>> START MATERIAL PROVIDED

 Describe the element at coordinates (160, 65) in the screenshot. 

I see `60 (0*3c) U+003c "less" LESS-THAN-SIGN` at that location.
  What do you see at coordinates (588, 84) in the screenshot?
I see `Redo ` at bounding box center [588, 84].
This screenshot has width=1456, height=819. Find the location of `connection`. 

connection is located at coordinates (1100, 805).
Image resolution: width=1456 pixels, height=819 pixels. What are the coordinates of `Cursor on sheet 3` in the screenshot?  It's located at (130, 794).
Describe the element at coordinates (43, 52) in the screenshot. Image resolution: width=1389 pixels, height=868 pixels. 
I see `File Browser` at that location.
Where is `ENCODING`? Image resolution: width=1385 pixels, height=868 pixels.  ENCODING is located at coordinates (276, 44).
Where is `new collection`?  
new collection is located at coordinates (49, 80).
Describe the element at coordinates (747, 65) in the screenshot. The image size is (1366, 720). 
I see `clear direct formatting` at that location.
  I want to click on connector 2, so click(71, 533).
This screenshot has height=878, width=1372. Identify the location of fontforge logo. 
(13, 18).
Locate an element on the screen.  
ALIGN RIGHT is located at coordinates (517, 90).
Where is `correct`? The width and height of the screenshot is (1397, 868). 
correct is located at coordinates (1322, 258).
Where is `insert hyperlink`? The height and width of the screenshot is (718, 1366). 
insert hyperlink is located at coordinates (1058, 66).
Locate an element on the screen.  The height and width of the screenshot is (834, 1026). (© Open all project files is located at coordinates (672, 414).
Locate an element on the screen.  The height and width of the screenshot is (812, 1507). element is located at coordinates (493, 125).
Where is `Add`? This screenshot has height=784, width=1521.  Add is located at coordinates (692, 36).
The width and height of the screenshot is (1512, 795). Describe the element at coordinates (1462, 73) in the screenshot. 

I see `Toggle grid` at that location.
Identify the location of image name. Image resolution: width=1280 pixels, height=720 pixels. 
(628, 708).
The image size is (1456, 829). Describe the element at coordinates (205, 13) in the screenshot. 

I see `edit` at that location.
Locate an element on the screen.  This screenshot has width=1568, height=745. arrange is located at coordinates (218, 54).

>> END MATERIAL PROVIDED

- [EXERCISE TASK]
Copy out every line of the data above word for word, changing nothing.

- [WRITTEN ANSWER]
 Describe the element at coordinates (160, 65) in the screenshot. 

I see `60 (0*3c) U+003c "less" LESS-THAN-SIGN` at that location.
  What do you see at coordinates (588, 84) in the screenshot?
I see `Redo ` at bounding box center [588, 84].
This screenshot has width=1456, height=819. Find the location of `connection`. 

connection is located at coordinates (1100, 805).
Image resolution: width=1456 pixels, height=819 pixels. What are the coordinates of `Cursor on sheet 3` in the screenshot?  It's located at (130, 794).
Describe the element at coordinates (43, 52) in the screenshot. Image resolution: width=1389 pixels, height=868 pixels. 
I see `File Browser` at that location.
Where is `ENCODING`? Image resolution: width=1385 pixels, height=868 pixels.  ENCODING is located at coordinates (276, 44).
Where is `new collection`?  
new collection is located at coordinates (49, 80).
Describe the element at coordinates (747, 65) in the screenshot. The image size is (1366, 720). 
I see `clear direct formatting` at that location.
  I want to click on connector 2, so click(71, 533).
This screenshot has height=878, width=1372. Identify the location of fontforge logo. 
(13, 18).
Locate an element on the screen.  
ALIGN RIGHT is located at coordinates (517, 90).
Where is `correct`? The width and height of the screenshot is (1397, 868). 
correct is located at coordinates (1322, 258).
Where is `insert hyperlink`? The height and width of the screenshot is (718, 1366). 
insert hyperlink is located at coordinates (1058, 66).
Locate an element on the screen.  The height and width of the screenshot is (834, 1026). (© Open all project files is located at coordinates (672, 414).
Locate an element on the screen.  The height and width of the screenshot is (812, 1507). element is located at coordinates (493, 125).
Where is `Add`? This screenshot has height=784, width=1521.  Add is located at coordinates (692, 36).
The width and height of the screenshot is (1512, 795). Describe the element at coordinates (1462, 73) in the screenshot. 

I see `Toggle grid` at that location.
Identify the location of image name. Image resolution: width=1280 pixels, height=720 pixels. 
(628, 708).
The image size is (1456, 829). Describe the element at coordinates (205, 13) in the screenshot. 

I see `edit` at that location.
Locate an element on the screen.  This screenshot has width=1568, height=745. arrange is located at coordinates (218, 54).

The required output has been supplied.